Texas, of all places, appears to be beating California in the high speed rail game. As I’ve written before, the proposed line between Dallas and Houston has all the right attributes for success, and it is on track (ahem) with private financing to be up and running by the early 2020s.
Meanwhile, California’s progress is much slower (to be completed sometime in the 2030s at best), while the funding picture grows ever murkier. The financing has recently been undermined by poor cap-and-trade auction proceeds that Governor Brown is using to backstop the lack of available federal and private dollars.
But Texas’ early success could benefit California in key ways. First, it could improve the funding and economics of California’s system. A Texas system could encourage high speed rail manufacturing in the United States. This local production would help California obtain domestically sourced (and possibly cheaper) parts and supplies, which would allow the state to comply more fully with federal funding requirements and therefore secure more such funding.
Texas’ success could also improve the politics for California. Having high speed rail in red state Texas could change congressional attitudes and achieve more bipartisan support for high speed rail in general. That dynamic could lead to more federal dollars for the system, which have been stalled since Republicans took over the House of Representatives.

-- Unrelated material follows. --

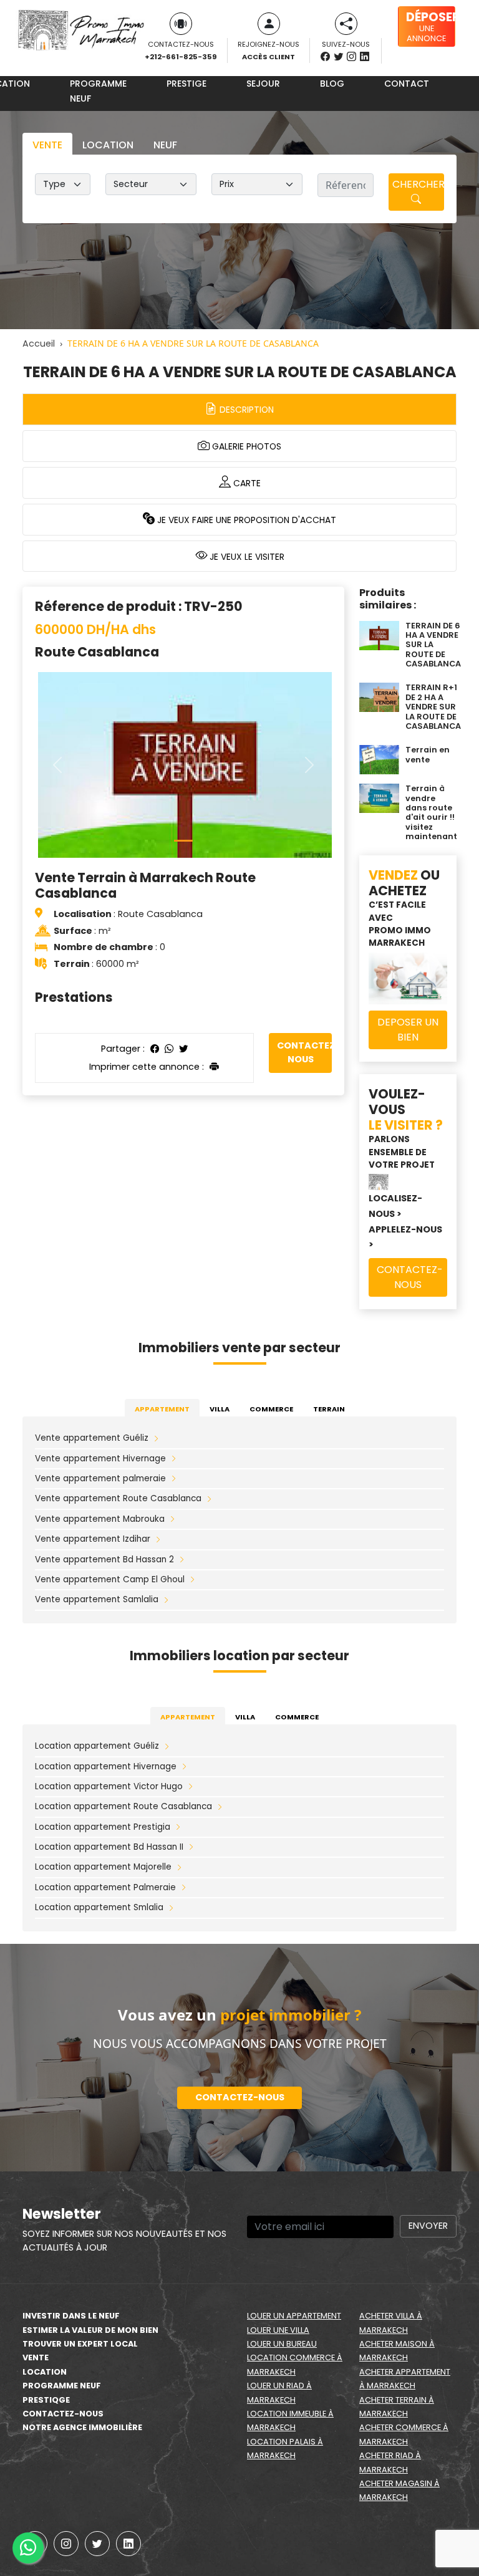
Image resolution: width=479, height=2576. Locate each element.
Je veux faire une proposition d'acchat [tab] (245, 520)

Finally, Texas’ experience could potentially inspire some improvements to California’s system design. Because California’s is primarily a government-funded system, the route has to satisfy various political constituencies. But with a privately funded system, the Texas train is all about the economics, in terms of speed and service between the most populated areas. As E&E reports (paywall):
And rather than build more than a dozen stations, which would slow California’s line, Texas Central is planning on just three stations: Houston, a central stop roughly halfway between College Station and Huntsville, and Dallas.
Though historically, governments built these systems, Kelly says his company’s private financing model actually gives it the advantage.
“It’s really hard, especially on those long routes, to have fares that are high enough but don’t price everybody out of the market and still pay for the service,” he said. “But even in Amtrak, you find some profitable routes, like the Northeast Corridor.”
Given California’s challenges in attracting federal and private funding to high speed rail, the Texas example may provide important lessons that decision-makers can incorporate. Most prominently, it may involve subtracting some stations in the middle of the route.
At some point, California leaders may need a retrenchment of the system plans to address the financing issue, barring any infusion of federal or private dollars. Who would have thought that Texas may end up as a role model for California’s high speed rail?